Al Qaeda is not our only concern. We know that many Islamic extremists are tied to terrorist activities. Islamic Shiite extremists, represented by such groups as Hizballah, have been launching terrorist attacks against the U.S. and its allies for more than twenty years. Islamic Sunni extremism, spearheaded by Al Qaeda, but which also includes HAMAS and other groups, continue to inflict casualties on innocent people worldwide. Hizballah and HAMAS in particular, also maintain a sizable presence in the U.S. While the activities of these U.S. cells have not involved actual attacks within the United States, we know that Hizballah and HAMAS have been involved in activities that support terrorism, such as fund-raising, recruiting and spreading propaganda inside our country. Since they have been responsible for the deaths of Americans and our allies overseas, we continue to be concerned about their activities.
In conclusion, the United States faces threats from a wide range of international terrorist groups, although we assess Al Qaeda to be the greatest threat today. Their potential attacks could be large-scale, or smaller and more isolated. Since our understanding of terrorist groups and the underlying philosophy behind these movements continue to develop, the FBI's assessment of the overall threat continues to evolve. We remain, however, concerned about Al Qaeda's efforts to launch another major attack inside the U.S. Consequently, we continually work with the U.S. intelligence community and our foreign partners to assess Al Qaeda's intentions and capabilities, including their use of weapons of mass destruction in future attack scenarios.

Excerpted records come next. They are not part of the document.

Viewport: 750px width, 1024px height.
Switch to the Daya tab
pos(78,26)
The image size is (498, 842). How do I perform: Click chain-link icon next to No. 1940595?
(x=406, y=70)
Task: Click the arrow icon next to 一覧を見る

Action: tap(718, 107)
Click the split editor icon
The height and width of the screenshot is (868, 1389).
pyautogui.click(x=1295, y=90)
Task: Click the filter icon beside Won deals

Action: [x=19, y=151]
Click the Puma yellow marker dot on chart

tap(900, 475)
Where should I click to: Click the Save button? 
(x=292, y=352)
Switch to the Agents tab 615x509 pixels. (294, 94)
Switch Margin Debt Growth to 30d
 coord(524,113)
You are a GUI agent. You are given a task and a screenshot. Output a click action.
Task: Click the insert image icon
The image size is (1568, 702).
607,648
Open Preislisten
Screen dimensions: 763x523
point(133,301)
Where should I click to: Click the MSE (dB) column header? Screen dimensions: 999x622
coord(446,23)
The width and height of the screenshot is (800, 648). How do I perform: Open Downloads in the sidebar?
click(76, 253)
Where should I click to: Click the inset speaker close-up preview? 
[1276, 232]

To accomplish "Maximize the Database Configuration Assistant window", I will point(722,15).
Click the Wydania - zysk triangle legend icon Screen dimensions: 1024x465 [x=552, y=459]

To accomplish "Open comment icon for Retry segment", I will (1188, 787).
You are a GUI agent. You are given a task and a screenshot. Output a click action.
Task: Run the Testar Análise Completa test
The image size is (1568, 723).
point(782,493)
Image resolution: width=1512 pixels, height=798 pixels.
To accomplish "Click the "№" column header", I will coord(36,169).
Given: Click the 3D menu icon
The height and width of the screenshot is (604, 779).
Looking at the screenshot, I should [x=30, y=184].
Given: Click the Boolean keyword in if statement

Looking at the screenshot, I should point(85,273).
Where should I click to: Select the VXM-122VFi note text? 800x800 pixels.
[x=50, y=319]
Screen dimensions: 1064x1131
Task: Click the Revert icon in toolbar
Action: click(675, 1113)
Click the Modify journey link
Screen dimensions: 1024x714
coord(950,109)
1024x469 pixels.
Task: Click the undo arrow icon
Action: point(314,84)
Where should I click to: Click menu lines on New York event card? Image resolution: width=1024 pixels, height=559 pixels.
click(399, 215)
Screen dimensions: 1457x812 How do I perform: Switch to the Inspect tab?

That is why we remain as focused as we are on detecting and preventing terrorism. We will not stray from this purpose and will work closely with State and Local law enforcement and other federal agencies to improve our preventive capabilities. We sincerely appreciate your guidance and support as we carry out our mission.
I would be happy to answer any questions you may have to the extent I am able.